**Description of the task:** Lines where the string "Viewport" appears are to be copied from the entries below.
*** Given information Section Begins ***
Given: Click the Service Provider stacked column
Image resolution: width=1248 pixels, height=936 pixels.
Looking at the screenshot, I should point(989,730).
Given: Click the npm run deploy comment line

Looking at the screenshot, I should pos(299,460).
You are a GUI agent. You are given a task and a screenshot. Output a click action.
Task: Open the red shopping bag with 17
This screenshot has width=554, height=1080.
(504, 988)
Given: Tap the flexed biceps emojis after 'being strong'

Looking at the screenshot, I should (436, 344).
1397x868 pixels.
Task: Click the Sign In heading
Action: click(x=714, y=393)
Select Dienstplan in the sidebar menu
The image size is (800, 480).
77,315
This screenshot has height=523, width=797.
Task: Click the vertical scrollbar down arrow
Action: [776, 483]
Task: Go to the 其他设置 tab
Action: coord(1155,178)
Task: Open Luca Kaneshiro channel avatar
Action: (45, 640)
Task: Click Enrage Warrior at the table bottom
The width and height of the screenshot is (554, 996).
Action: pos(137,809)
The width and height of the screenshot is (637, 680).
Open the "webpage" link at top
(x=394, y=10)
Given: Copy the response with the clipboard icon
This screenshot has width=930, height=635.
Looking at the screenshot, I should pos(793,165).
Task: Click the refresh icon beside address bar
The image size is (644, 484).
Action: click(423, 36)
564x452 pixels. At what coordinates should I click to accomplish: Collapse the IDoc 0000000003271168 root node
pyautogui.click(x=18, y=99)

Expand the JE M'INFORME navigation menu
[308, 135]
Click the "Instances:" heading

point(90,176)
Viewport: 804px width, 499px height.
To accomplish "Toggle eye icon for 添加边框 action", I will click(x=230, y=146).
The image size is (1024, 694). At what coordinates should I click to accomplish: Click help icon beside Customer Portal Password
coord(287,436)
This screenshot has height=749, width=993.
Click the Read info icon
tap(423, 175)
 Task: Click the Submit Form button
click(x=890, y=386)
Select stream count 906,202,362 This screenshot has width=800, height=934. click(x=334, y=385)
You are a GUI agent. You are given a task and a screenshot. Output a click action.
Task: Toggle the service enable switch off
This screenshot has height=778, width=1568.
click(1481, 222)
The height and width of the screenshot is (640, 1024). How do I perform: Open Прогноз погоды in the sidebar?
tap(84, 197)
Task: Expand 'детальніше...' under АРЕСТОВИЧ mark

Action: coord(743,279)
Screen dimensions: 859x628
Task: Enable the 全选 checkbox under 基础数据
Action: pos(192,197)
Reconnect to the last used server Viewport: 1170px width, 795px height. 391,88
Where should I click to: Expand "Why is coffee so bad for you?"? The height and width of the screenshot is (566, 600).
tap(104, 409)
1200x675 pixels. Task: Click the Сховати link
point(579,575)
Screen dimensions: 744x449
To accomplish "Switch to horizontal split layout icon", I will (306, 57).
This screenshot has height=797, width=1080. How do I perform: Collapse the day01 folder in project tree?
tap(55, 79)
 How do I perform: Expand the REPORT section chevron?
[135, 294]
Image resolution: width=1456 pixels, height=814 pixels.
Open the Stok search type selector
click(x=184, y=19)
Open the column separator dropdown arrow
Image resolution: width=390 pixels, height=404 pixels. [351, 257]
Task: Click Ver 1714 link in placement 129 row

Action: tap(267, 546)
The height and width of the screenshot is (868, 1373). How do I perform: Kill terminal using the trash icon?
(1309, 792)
*** Given information Section Ends ***
**Expected output:**
Viewport: 804px width, 499px height.
Reconnect to the last used server Viewport: 1170px width, 795px height. 391,88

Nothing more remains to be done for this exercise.